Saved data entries
[Start of Attachment]
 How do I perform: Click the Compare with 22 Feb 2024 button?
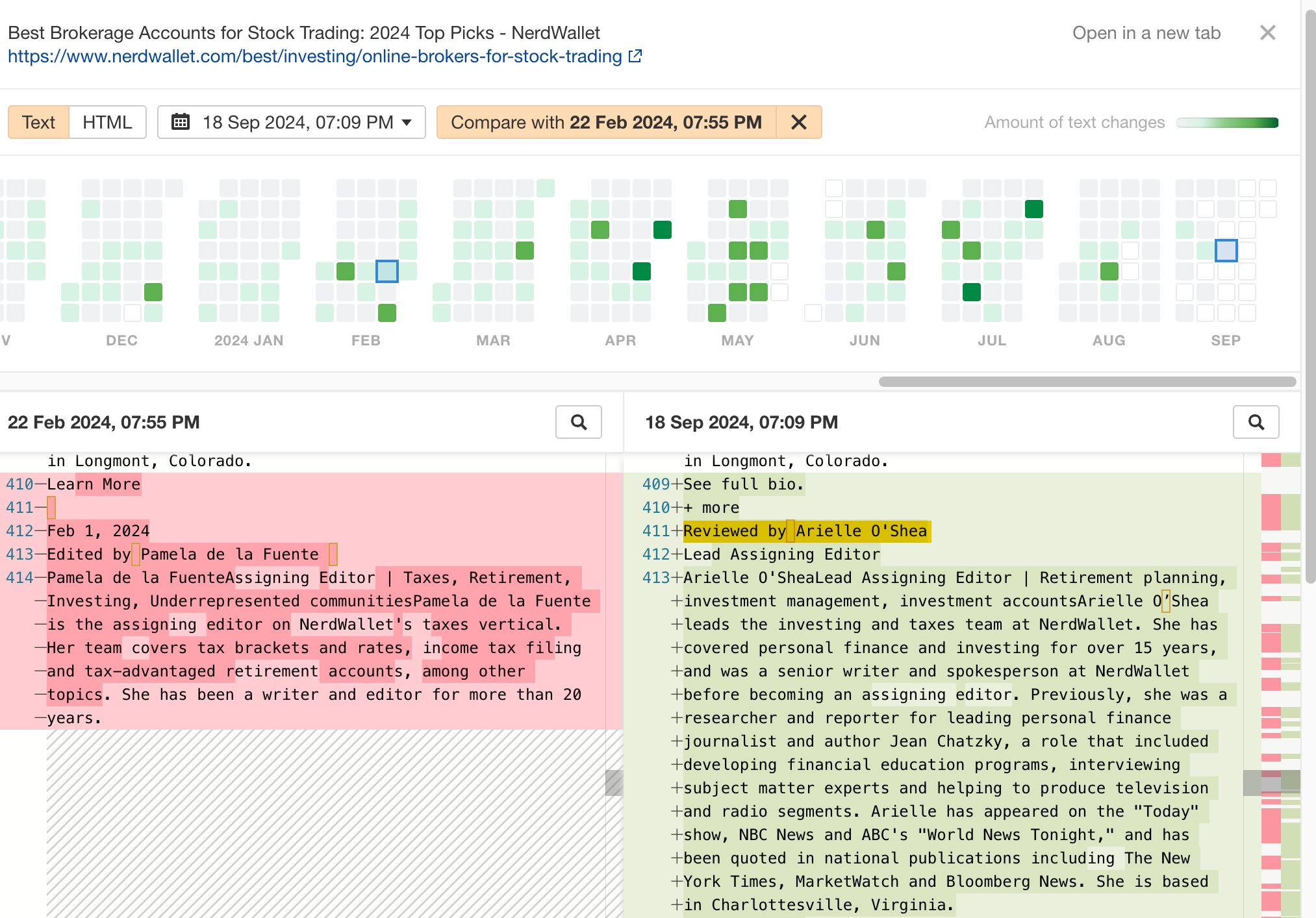(606, 122)
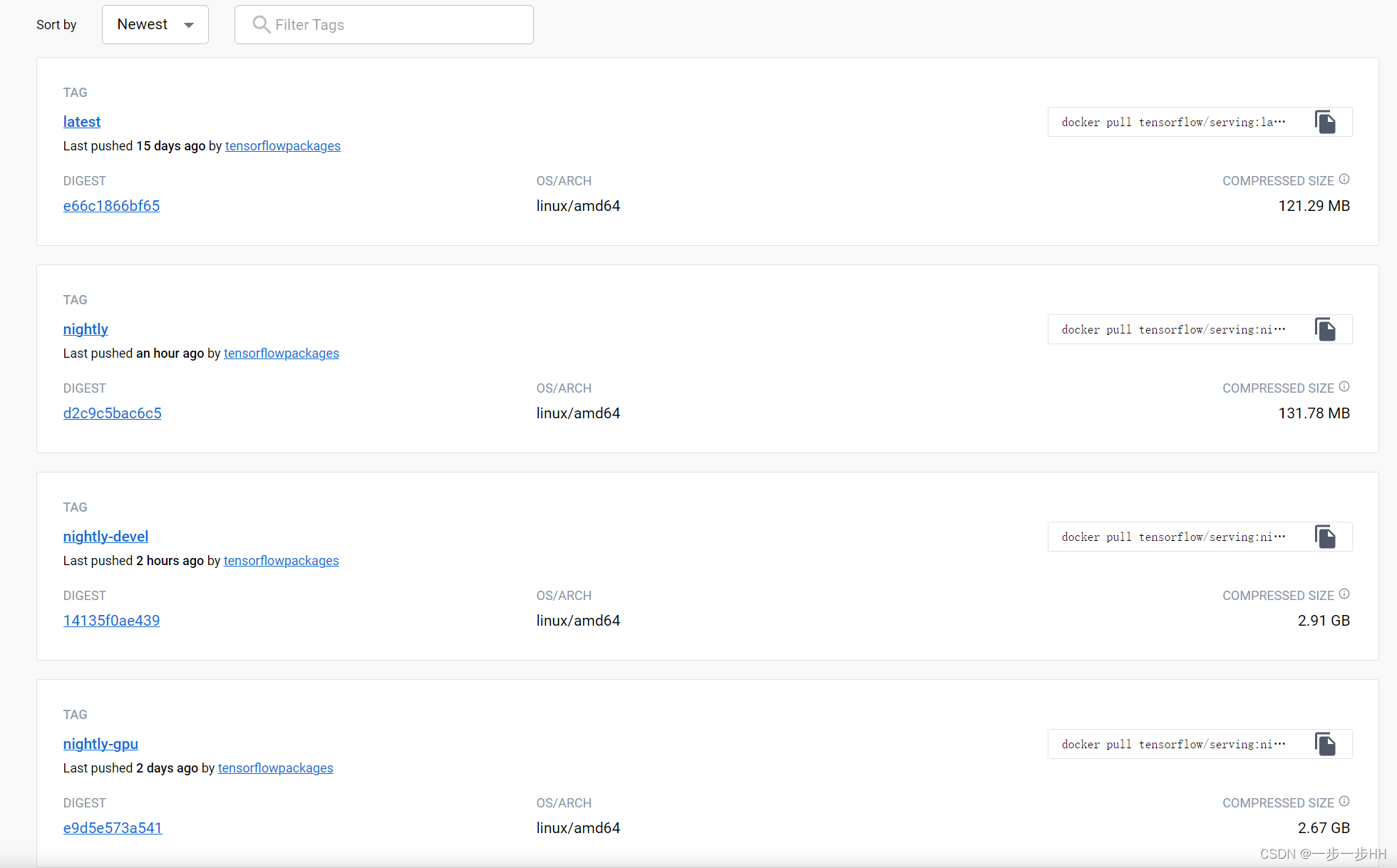The height and width of the screenshot is (868, 1397).
Task: Copy the pull command for nightly-devel tag
Action: 1325,537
[End of Attachment]
◆ **Work request**: Please output all the records above exactly, leaving out every picture.

◆ **Solved exercise**:
 How do I perform: Click the Compare with 22 Feb 2024 button?
(606, 122)
The height and width of the screenshot is (868, 1397).
Task: Copy the pull command for nightly-devel tag
Action: 1325,537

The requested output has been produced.